The DATA Act would also require data brokers to establish and implement information security practices. Part of that process calls for data brokers to identify any "reasonably foreseeable vulnerabilities" in their data collection and storage systems.
Since data broker ChoicePoint was forced last year by the California law to disclose that an ID theft ring gained access to the company's vital credit information, other public notice of data breaches across the country have proliferated.
Most recently, the Veterans Administration (VA) admitted 26.5 million personal records of veterans had been stolen. The VA said an employee violated agency policy by taking a taking a laptop with the records on it home.
The laptop was subsequently stolen in a home burglary.
After the ChoicePoint disclosure, Congress initially vowed swift action to protect consumers, but legislation has bogged down in both the House and the Senate.
A competing bill to the Commerce Committee's legislation, for instance, only requires data brokers to investigate breaches. If the data broker decides there is no reasonable risk of identity theft, no notification for consumers is required.

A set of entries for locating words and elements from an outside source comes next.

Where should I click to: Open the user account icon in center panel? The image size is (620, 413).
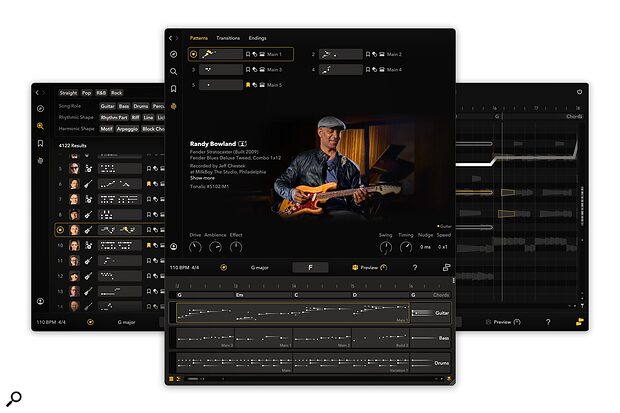pyautogui.click(x=174, y=246)
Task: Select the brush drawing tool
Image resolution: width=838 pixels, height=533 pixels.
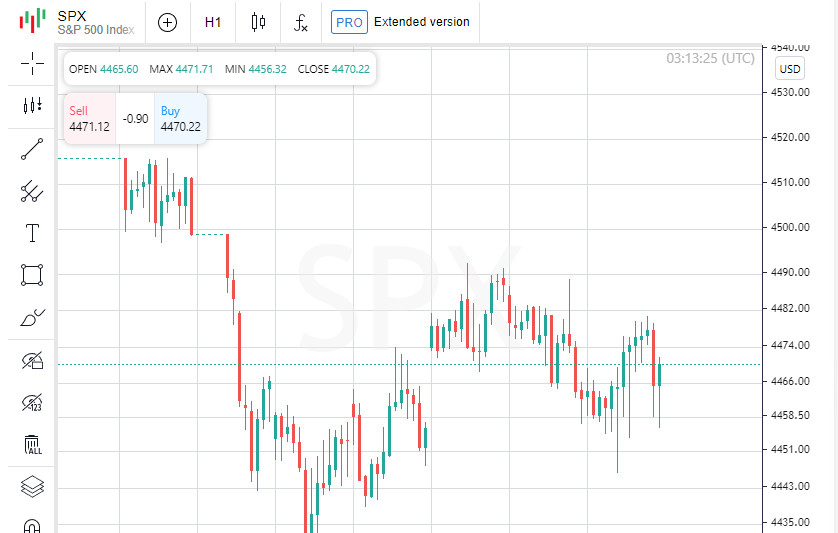Action: point(32,318)
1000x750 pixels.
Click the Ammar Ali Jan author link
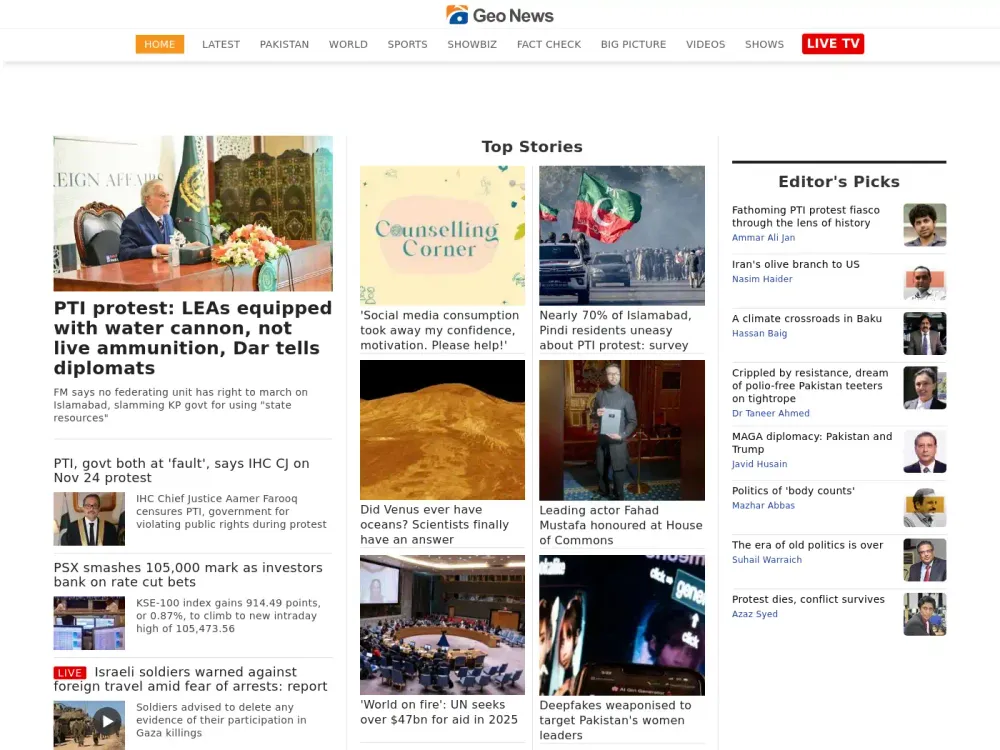(763, 237)
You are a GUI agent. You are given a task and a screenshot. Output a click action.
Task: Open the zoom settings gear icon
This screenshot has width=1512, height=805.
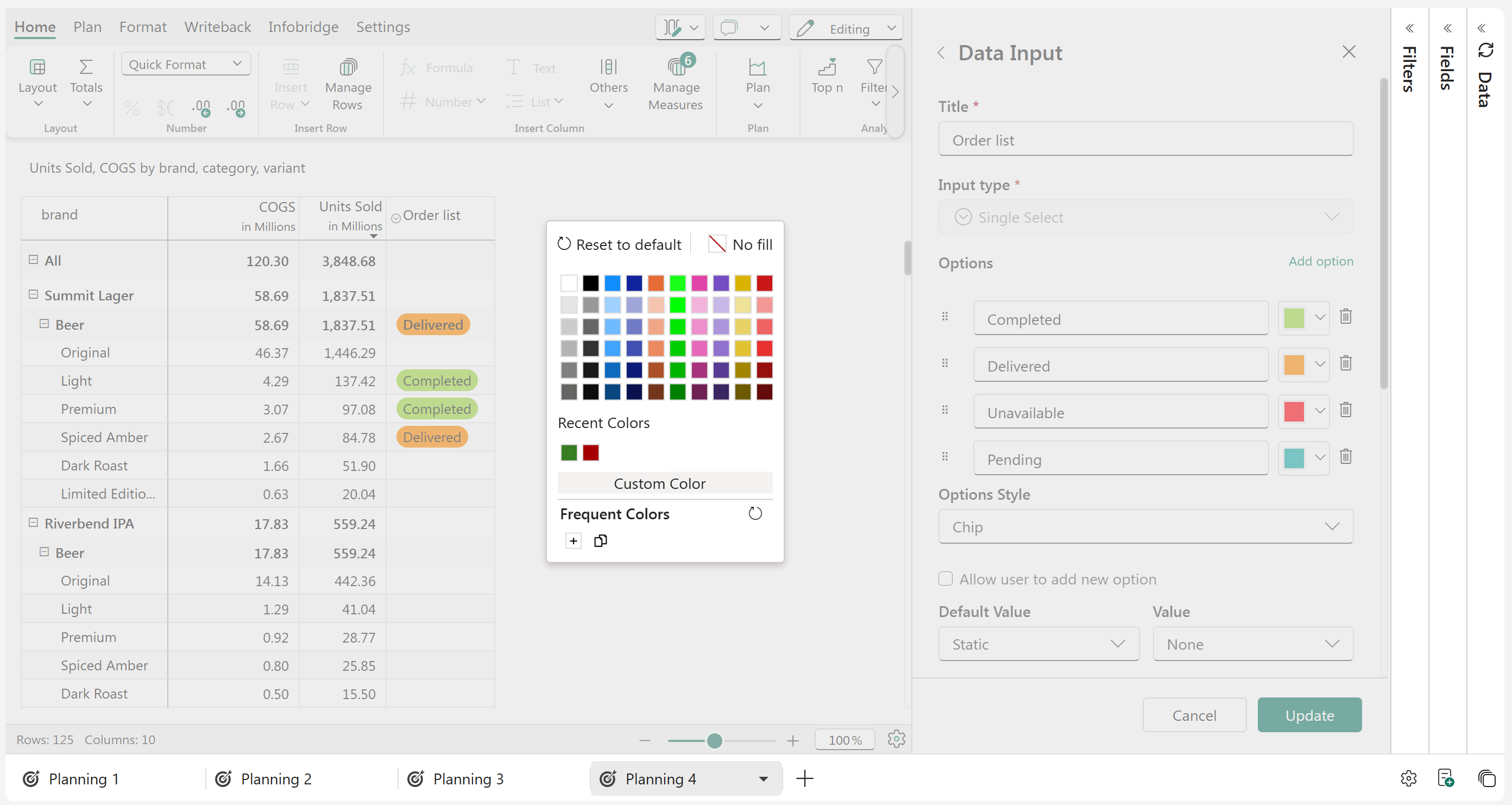[x=896, y=739]
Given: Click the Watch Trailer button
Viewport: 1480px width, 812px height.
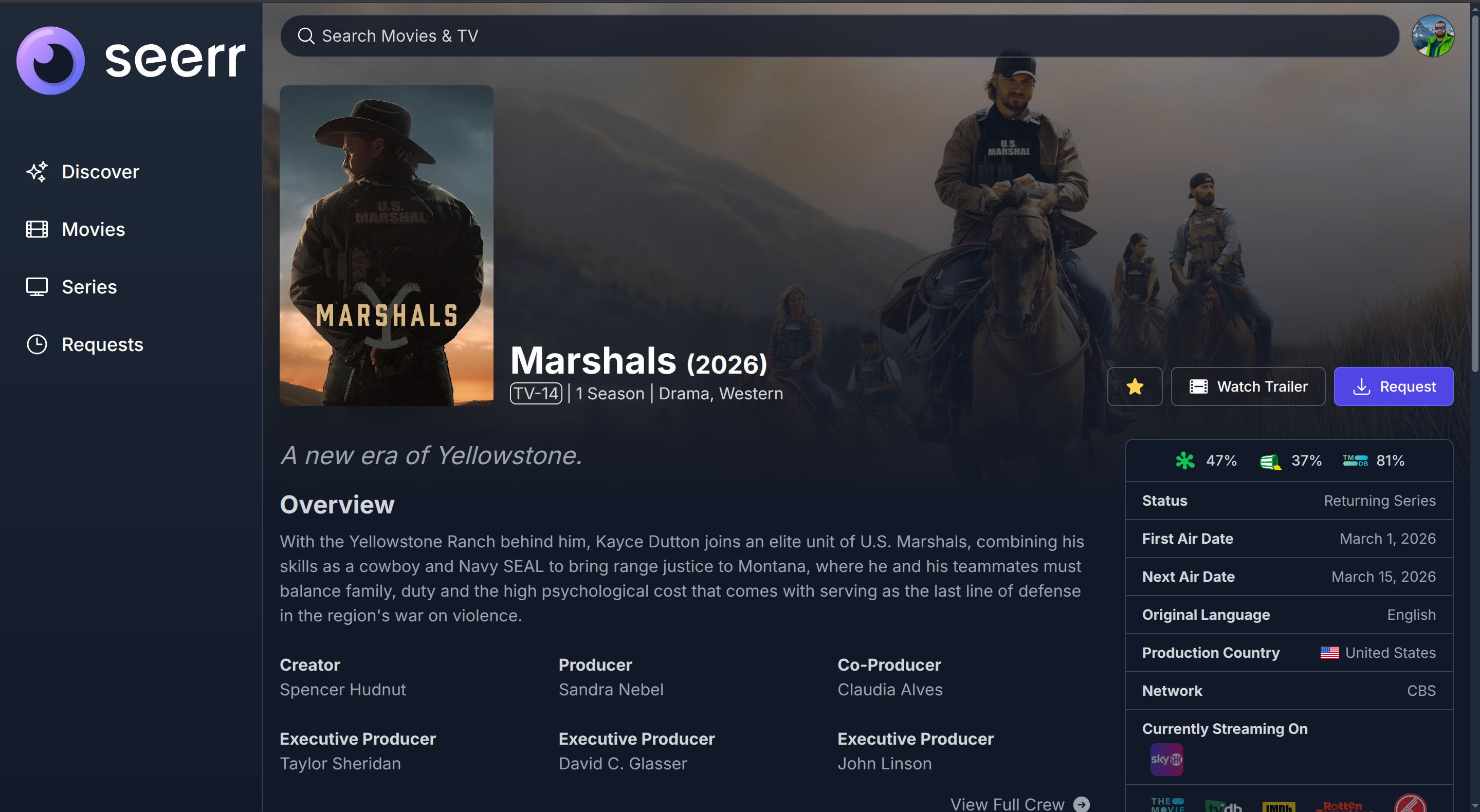Looking at the screenshot, I should 1248,386.
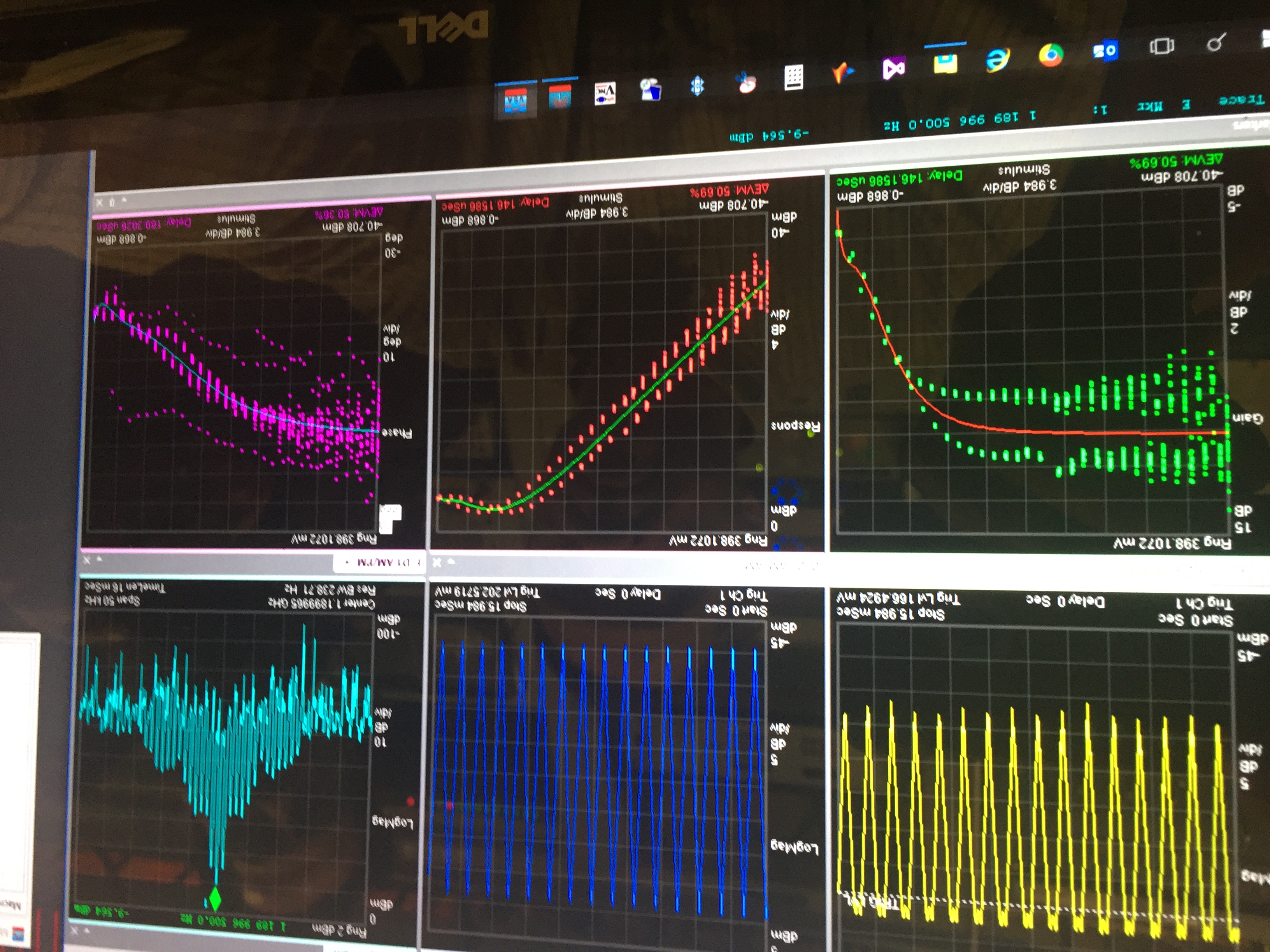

The House Republican leadership will have to decide which bill to bring for a vote.
The Senate faces the same dilemma, where two separate committees have already passed differing data breach bills.
"What happens next is unclear," Montezemolo said.
With mid-term elections coming this fall and data breaches a hot button issue for voters, Congress is likely to pass some form of legislation to regulate data brokers and to require notification of breaches.
What, though, remains a major question.
"The art of legislation is compromise," Montezemolo said.